Detentos da cadeia de Serra Talhada queimam colchão e gravam vídeo exigindo atendimento médico
3 de abril de 2018 Postado em: Destaques Nenhum comentário
A estudante, D. C. L. dos S., de 17 anos, moradora do Ipsep, também comentou que seu marido está preso há dois anos e tem atendimentos médicos negados. Segundo ela, João Carlos de Lima Souza, de 22 anos, já precisou esperar uma semana para tratar uma infecção.
“Meu marido tem uma semana que pedia para ir no médico por causa de uma infecção urinária que ele estava e ninguém queria levar ele. Só levaram uma semana depois, se tivesse que morrer já tinha morrido lá dentro. Ele foi essa semana, mas também nem deixaram fazer os exames todos no hospital. Toda vez que é para um preso ir para um hospital passa meses para eles poderem ir. Eu acho que são gente igual a gente e devem ir no mesmo dia, ou no dia seguinte. Daqui a pouco vai morrer todo mundo lá dentro”, protestou a jovem.
Também em conversa com o FAROL, a dona de casa Maria José Gomes, 40 anos, relatou que teme pela segurança do seu filho, detento da cadeia pública.
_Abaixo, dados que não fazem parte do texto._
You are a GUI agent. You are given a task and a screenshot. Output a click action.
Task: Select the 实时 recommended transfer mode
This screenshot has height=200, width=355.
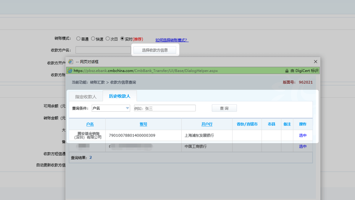pyautogui.click(x=122, y=39)

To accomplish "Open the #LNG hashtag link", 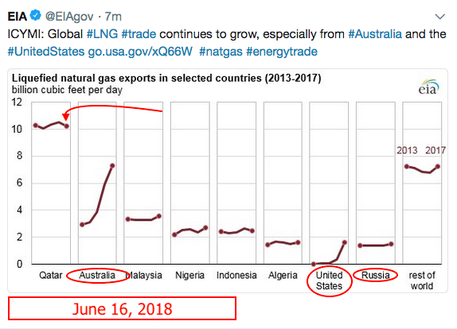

“Tocaram fogo nos colchões, a polícia está lá dentro e ninguém entra. Não sei sei se meu filho está bem… vivo ou morto e até esta hora (16h30) ninguém almoçou”, lamentou a mãe.
OUTRO LADO
A reportagem do FAROL DE NOTÍCIAS, entrou em contato, por telefone, com o comandante do 14º Batalhão de Polícia Militar de Serra Talhada, Tenente Coronel Girley Figueiredo, que confirmou o princípio de rebelião. Ele disse que se encontra em Recife, em reunião com o comando da Polícia Militar.
Em seguida, a reportagem localizou o major Costa Júnior, responsável pela operação na cadeia pública, que afirmou resumidamente que a “situação estava no controle” e não quis dar maiores declarações ao FAROL, uma vez que aguardava representantes da Justiça.